Tag: michael du plessis

Michael du Plessis' The Memoirs of JonBenet by Kathy Acker (reviewed)

by on Feb.22, 2013

My review of Michael du Plessis’ phenomenal book The Memoirs of JonBenet by Kathy Acker is now up over at Tarpaulin Sky. Given its dedication to artifice and kitsch (via doll embodiment), the book should be of interest to Montevidayans. Here’s an excerpt of the review:

These fabricated doll memoirs perform an interrogation of the real. “We’re in fiction,” JonBenet declares halfway through, “which is the best kind of reincarnation there is” (47). Here she returns as a fetching doll child whose adventures in artifice include, in discrete chapters, a love affair with Little Lord Fauntleroy, wherein she drinks candy cocktails and listens to Japanese pop music on his gold crushed velvet couch; a visit to the Denver Art Museum, where she communicates with the Synnot Children through the painting of the same name; a dream in which she turns Goth, goes to school, and encounters Alienated Jock Nerds with toy guns; and a flashback to her bedroom on the night of her death, where the evil Blue Fairy tries to persuade her to become real.

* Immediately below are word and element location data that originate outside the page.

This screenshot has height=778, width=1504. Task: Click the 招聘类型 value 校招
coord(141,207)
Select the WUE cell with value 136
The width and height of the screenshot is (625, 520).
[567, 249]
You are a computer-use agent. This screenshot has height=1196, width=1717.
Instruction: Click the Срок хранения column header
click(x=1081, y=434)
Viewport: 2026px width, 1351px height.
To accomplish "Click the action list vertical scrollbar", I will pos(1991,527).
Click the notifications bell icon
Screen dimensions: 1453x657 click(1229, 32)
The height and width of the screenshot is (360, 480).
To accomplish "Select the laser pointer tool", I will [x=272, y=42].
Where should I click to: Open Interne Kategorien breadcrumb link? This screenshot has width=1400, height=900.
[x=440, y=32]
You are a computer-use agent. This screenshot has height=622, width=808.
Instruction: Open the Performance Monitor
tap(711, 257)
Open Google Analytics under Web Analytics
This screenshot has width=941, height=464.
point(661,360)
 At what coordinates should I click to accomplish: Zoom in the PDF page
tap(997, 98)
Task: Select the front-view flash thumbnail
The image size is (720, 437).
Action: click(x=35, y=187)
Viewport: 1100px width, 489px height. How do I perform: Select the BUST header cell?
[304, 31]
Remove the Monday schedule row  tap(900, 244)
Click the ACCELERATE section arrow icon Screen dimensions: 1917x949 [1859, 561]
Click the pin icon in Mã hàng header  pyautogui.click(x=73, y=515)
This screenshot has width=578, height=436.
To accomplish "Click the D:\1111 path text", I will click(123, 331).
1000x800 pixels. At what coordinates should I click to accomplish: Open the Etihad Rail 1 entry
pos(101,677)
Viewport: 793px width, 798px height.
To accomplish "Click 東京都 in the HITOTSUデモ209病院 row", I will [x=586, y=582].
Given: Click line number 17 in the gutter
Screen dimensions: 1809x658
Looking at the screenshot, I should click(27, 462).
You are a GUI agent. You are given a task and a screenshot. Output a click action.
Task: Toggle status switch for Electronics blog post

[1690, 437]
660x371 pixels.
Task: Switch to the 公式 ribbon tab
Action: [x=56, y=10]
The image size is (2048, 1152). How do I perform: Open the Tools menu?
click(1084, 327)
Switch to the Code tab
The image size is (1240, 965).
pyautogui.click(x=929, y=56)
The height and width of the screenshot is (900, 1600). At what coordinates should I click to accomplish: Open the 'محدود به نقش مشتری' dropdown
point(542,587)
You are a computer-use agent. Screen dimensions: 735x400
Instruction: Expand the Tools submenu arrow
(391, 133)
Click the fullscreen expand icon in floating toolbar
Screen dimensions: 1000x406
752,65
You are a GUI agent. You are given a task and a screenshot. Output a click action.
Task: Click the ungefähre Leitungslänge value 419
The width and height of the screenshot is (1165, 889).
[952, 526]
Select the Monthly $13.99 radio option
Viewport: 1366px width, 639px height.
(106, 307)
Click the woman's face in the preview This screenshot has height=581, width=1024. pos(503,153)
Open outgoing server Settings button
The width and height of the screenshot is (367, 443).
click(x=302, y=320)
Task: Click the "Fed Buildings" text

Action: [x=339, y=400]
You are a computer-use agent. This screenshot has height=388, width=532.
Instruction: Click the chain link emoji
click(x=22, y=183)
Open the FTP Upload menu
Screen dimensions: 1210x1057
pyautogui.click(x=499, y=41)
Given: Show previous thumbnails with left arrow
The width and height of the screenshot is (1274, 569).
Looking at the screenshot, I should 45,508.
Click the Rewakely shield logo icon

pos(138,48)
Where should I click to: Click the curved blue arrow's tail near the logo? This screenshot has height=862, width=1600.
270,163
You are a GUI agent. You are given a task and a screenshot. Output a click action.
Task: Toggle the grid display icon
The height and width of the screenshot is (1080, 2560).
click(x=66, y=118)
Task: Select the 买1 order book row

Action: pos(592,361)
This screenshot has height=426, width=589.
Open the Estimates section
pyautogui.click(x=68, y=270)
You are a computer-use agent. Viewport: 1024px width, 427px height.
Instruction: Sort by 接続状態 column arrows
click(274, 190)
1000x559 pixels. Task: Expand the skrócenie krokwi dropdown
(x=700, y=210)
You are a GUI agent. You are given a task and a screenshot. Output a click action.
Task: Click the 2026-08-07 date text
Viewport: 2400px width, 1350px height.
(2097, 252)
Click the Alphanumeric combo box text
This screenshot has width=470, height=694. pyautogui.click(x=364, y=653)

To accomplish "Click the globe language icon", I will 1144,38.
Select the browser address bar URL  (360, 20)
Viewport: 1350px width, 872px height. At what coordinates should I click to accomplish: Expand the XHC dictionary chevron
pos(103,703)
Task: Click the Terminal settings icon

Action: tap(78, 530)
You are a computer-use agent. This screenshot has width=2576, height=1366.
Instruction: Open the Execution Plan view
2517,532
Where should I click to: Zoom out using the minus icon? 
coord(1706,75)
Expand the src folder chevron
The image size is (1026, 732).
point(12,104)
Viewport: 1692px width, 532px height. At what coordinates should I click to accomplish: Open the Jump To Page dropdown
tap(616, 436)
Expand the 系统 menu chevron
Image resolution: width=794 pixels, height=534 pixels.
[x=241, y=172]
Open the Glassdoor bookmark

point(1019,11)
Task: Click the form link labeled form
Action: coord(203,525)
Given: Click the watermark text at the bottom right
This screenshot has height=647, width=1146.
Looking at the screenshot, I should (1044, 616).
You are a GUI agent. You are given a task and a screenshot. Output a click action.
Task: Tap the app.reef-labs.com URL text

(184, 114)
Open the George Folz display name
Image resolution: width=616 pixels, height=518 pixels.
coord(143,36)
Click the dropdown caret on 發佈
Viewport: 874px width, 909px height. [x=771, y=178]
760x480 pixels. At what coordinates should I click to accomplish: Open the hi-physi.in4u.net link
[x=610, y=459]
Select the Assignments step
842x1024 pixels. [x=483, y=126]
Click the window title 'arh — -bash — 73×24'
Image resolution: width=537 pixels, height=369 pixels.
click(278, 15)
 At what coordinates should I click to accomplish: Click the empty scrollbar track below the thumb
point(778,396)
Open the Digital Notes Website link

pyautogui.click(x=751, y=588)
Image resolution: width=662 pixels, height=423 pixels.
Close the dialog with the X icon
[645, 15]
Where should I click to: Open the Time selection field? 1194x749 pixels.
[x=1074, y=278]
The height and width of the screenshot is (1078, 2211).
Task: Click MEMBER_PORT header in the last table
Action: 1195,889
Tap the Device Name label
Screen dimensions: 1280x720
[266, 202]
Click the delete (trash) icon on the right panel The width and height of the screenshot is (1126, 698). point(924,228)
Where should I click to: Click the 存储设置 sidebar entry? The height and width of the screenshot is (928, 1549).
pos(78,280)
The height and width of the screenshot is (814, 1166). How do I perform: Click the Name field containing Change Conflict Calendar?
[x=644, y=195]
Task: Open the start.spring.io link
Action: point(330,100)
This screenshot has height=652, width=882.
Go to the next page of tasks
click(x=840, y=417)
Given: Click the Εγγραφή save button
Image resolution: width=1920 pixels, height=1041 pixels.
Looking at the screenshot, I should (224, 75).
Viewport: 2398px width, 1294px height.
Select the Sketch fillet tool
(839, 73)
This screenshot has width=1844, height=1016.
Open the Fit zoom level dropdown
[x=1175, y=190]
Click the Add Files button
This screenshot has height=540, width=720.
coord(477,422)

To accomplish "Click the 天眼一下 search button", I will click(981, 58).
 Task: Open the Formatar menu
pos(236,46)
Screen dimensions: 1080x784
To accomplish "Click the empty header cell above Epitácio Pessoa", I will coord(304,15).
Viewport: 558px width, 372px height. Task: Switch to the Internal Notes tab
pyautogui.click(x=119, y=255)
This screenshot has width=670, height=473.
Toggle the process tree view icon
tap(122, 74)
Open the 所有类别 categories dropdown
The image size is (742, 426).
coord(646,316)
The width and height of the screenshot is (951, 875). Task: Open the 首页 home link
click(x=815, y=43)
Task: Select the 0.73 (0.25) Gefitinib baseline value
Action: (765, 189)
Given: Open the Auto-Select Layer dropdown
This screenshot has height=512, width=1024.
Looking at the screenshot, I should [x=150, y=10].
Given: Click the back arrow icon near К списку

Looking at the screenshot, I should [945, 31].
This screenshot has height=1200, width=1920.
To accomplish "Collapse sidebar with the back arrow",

The book’s allegiance to artifice supports not only the roasting of late capitalist Boulder’s snowglobe prison, but also an exploration of the artifice of love. Repeatedly, through character after character, from O from Story of O, to Lovecraft and especially through JonBenet, whose anguish at being spurned by Little Lord Fauntleroy is particularly, hilariously sharp, Du Plessis explores the betrayal experienced when love appears to become fiction. “You never really loved me! It wasn’t real, none of it!” the book screams (I’m paraphrasing). “You aren’t real!” At one point, the Blue Fairy suggests that The Memoirs are “an overblown break-up novel about Boulder that uses [JonBenet] as a metaphor” (93). This seems at least one way of interpreting the book’s sneaky refraction of ‘real’ feeling through doll characters.